Chemoresistance mechanisms of colorectal cancer remain largely elusive. We aim to compare the difference of chemotherapy responses between FOLFOX-resistant and wild-type colorectal cancer cells by proteomic profiling to suggest novel treatment targets. FOLFOX-resistant colorectal cancer cells DLD1-R and HCT116-R were developed by chronic exposure to progressive FOLFOX doses. Proteomic profiling of FOLFOX-resistant and wild-type cells under FOLFOX exposure were conducted by mass-spectrometry-based protein-analysis technology. Verification of selected KEGG pathways was conducted by Western blot. DLD1-R had significantly higher FOLFOX-chemoresistance (10.81 times) than its wild-type counterpart. A total of 309 and 90 differentially expressed proteins were identified in DLD1-R and HCT116-R, respectively. In terms of gene ontology molecular function, RNA binding and cadherin binding ranked first for DLD1 and HCT116 groups, respectively. For gene set enrichment analysis, ribosome pathway and DNA replication were significantly up-regulated and down-regulated in DLD1-R, respectively. The most significantly up-regulated pathway in HCT116-R was regulation of the actin cytoskeleton. Up-regulations in the ribosome pathway (DLD1-R) and actin cytoskeleton (HCT116-R) were verified by Western blot. There were several significantly altered signaling pathways in FOLFOX-resistant colorectal cancer cells under FOLFOX with notable up-regulations in the ribosomal process and actin cytoskeleton.

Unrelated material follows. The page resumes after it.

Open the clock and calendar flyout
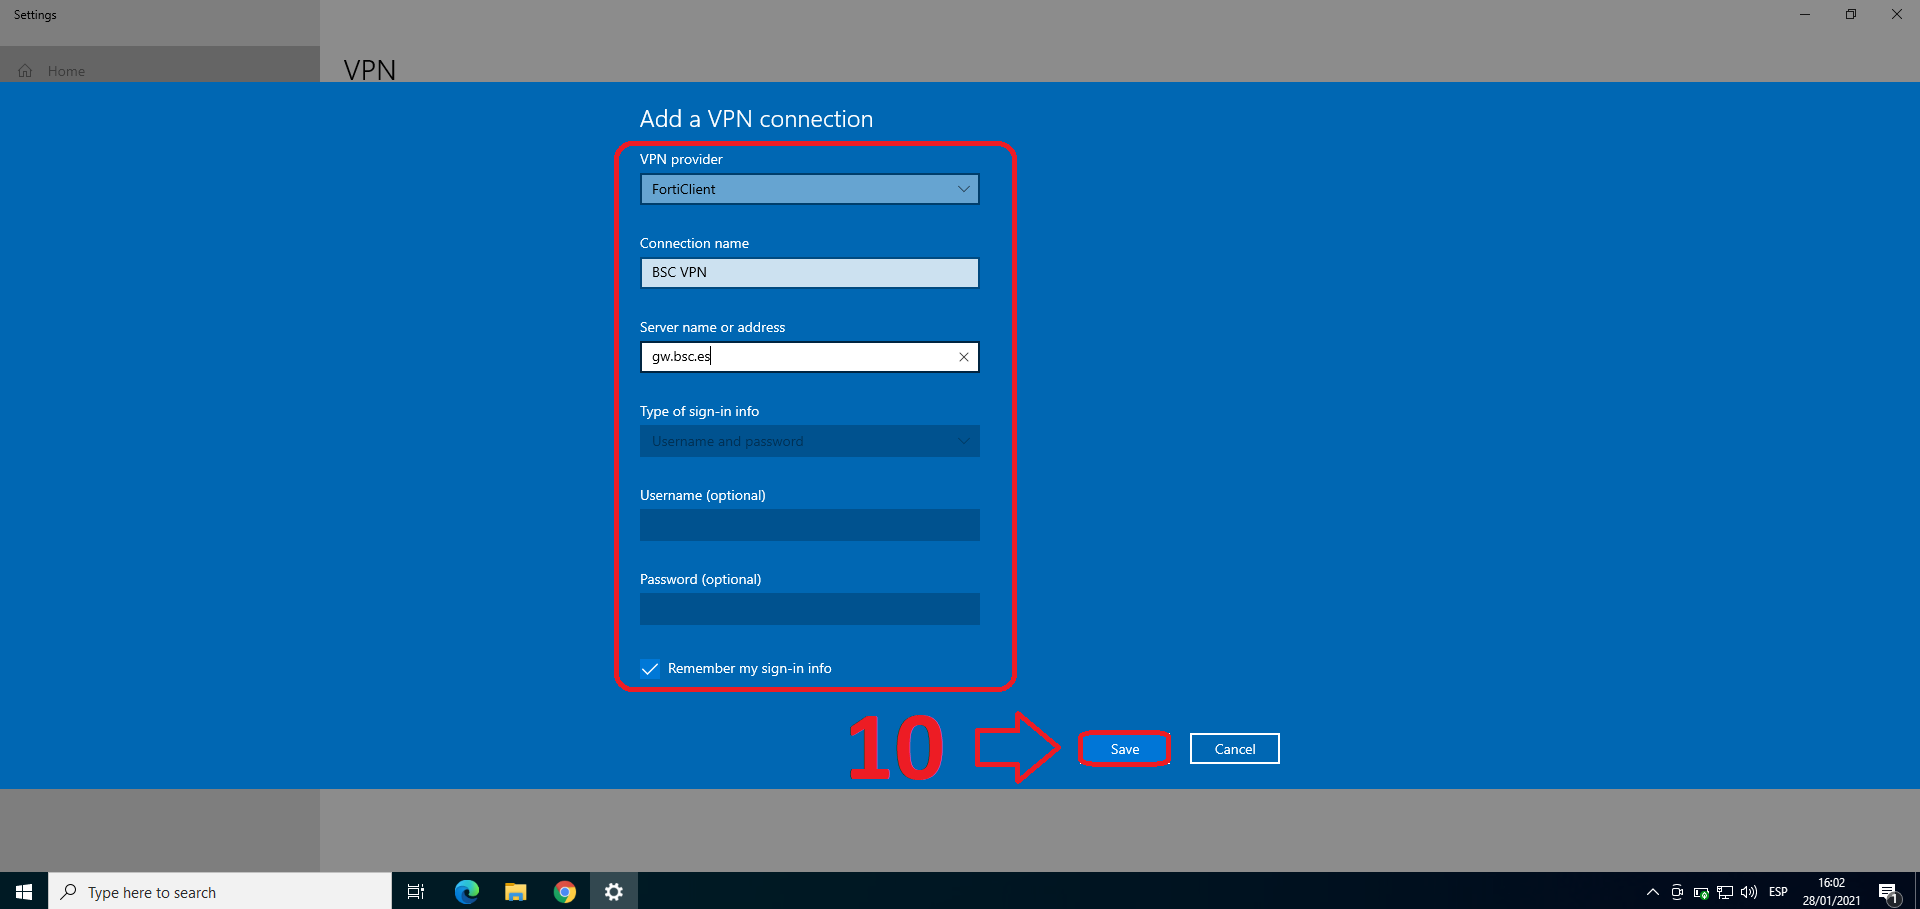Viewport: 1920px width, 909px height. (x=1831, y=892)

Keywords: FOLFOX; chemoresistance; colorectal cancer; cytoskeleton; proteomic profiling; ribosome.

Figure A1

Heat maps of selected KEGG pathways in GSEA analysis. For DLD1-R, significant up-regulation of ribosome (a) and down-regulation of DNA replication (b) were found. While for HCT116-R, regulation of actin cytoskeleton (c) was significantly up-regulated in HCT116-R. N = 3–4.

Figure A1

Heat maps of selected KEGG pathways in GSEA analysis. For DLD1-R, significant up-regulation of ribosome (a) and down-regulation of DNA replication (b) were found. While for HCT116-R, regulation of actin cytoskeleton (c) was significantly up-regulated in HCT116-R. N = 3–4.

Figure 1

CCK8 test for the verification of chemoresistance. (a) DLD1-R had significantly higher chemoresistance than DLD1; (b) HCT116-R did not have significantly higher chemoresistance than HCT116. FOLFOX has a 5-FU:LEU:OXA ratio of 10:1:1. Data in mean ± SD. N = 3–4, * p < 0.05, ** p < 0.01, *** p < 0.001.

Figure 2

Overall view of proteomics data. The volcano plots of the proteomics data of (a) DLD1-R vs. DLD1 and (b) HCT116-R vs. HCT116 with red and blue points showing the up-regulated and down-regulated DEPs, respectively. Selected DEPs were marked. The cluster heat maps of DEPs of (c) DLD1-R vs. DLD1 and (d) HCT116-R vs. HCT116. N = 3–4.

Figure 2

Overall view of proteomics data. The volcano plots of the proteomics data of (a) DLD1-R vs. DLD1 and (b) HCT116-R vs. HCT116 with red and blue points showing the up-regulated and down-regulated DEPs, respectively. Selected DEPs were marked. The cluster heat maps of DEPs of (c) DLD1-R vs. DLD1 and (d) HCT116-R vs. HCT116. N = 3–4.

Figure 3

GO analysis of DEPs. GO analysis of biological process, molecular function and cellular component were conducted for the DEPs in DLD1 (a,c,e) and HCT116 (b,d,f) groups. The graphs show the top 10 GO terms according to p value with the more significant terms in lighter color. N = 3–4.

Figure 4

Overview of GSEA analysis. GSEA analysis of GO molecular function for DLD1 (a) and HCT116 (b) groups showed 9 and 7 processes were significantly dysregulated. For the KEGG pathway, 3 and 13 pathways were significantly dysregulated in DLD1-R (c) and HCT116-R (d), respectively. N = 3–4.

Figure 5

Enrichment plots of selected KEGG pathways in GSEA analysis. For DLD1-R, significant up-regulation of ribosome (a) and down-regulation of DNA replication (b) were found. For HCT116-R, regulation of actin cytoskeleton was significantly up-regulated (c). N = 3–4.

Figure 6

Western blot verification of the proteomics results. Key ribosome markers RPL26 (a) and RPS3 (b) were significantly up-regulated in DLD1-R. No significant alteration was found for the DNA replication marker MCM4 for DLD1-R (c). Key actin-skeleton markers RAC (d) and p-RAC (e) had up-regulation trends in HCT116-R. Data in mean ± SEM, N = 3–4, * p < 0.05, ** p < 0.01.